---------- Supplied entries

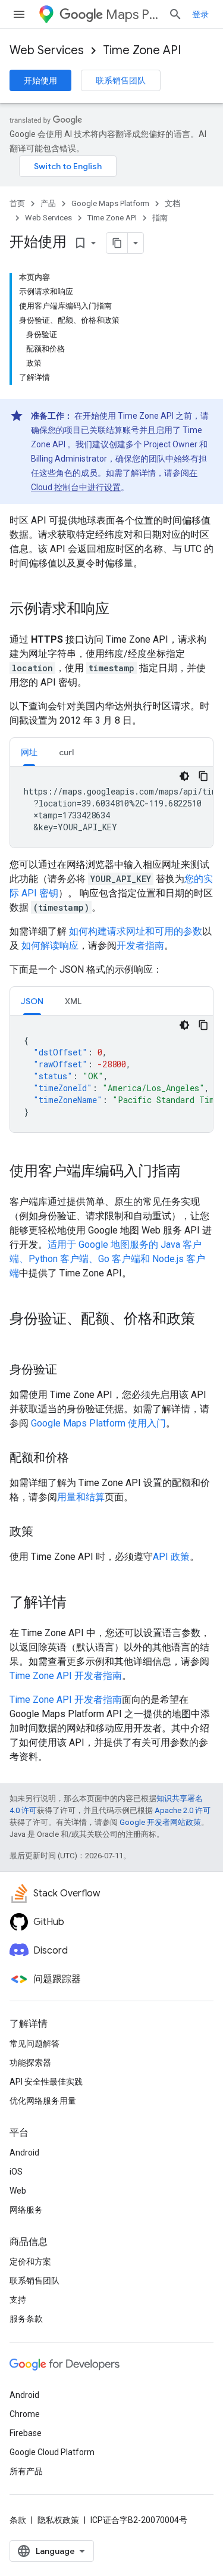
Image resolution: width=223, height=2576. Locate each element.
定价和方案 (30, 2261)
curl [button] (66, 752)
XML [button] (73, 1001)
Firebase (26, 2433)
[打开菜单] (19, 14)
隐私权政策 (58, 2520)
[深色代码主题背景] (184, 776)
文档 (172, 203)
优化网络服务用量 (43, 2100)
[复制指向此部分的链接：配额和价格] (81, 1458)
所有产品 (26, 2471)
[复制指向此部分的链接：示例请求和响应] (121, 610)
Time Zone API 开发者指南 (66, 1675)
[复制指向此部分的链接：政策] (45, 1532)
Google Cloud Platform (52, 2452)
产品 (48, 203)
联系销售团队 (121, 80)
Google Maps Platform (110, 203)
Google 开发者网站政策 (160, 1822)
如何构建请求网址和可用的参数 (134, 931)
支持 (18, 2299)
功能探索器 (30, 2062)
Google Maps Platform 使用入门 (98, 1423)
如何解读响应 (48, 945)
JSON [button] (32, 1001)
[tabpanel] (111, 807)
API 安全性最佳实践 (46, 2081)
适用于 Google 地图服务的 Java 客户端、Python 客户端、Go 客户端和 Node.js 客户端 (107, 1259)
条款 (18, 2520)
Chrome (25, 2414)
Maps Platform (132, 15)
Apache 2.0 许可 (183, 1810)
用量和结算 (81, 1497)
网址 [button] (29, 752)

--------------------

* Task details *
Return the opening line of the data above and every line after it up to and including the line that holds "条款 (18, 2520)"; pictures stay out.

* Answer to the exercise *
Image resolution: width=223, height=2576. Locate each element.
定价和方案 (30, 2261)
curl [button] (66, 752)
XML [button] (73, 1001)
Firebase (26, 2433)
[打开菜单] (19, 14)
隐私权政策 (58, 2520)
[深色代码主题背景] (184, 776)
文档 (172, 203)
优化网络服务用量 (43, 2100)
[复制指向此部分的链接：配额和价格] (81, 1458)
所有产品 (26, 2471)
[复制指向此部分的链接：示例请求和响应] (121, 610)
Time Zone API 开发者指南 (66, 1675)
[复制指向此部分的链接：政策] (45, 1532)
Google Cloud Platform (52, 2452)
产品 (48, 203)
联系销售团队 (121, 80)
Google Maps Platform (110, 203)
Google 开发者网站政策 (160, 1822)
如何构建请求网址和可用的参数 (134, 931)
支持 (18, 2299)
功能探索器 (30, 2062)
Google Maps Platform 使用入门 (98, 1423)
如何解读响应 (48, 945)
JSON [button] (32, 1001)
[tabpanel] (111, 807)
API 安全性最佳实践 (46, 2081)
适用于 Google 地图服务的 Java 客户端、Python 客户端、Go 客户端和 Node.js 客户端 (107, 1259)
条款 (18, 2520)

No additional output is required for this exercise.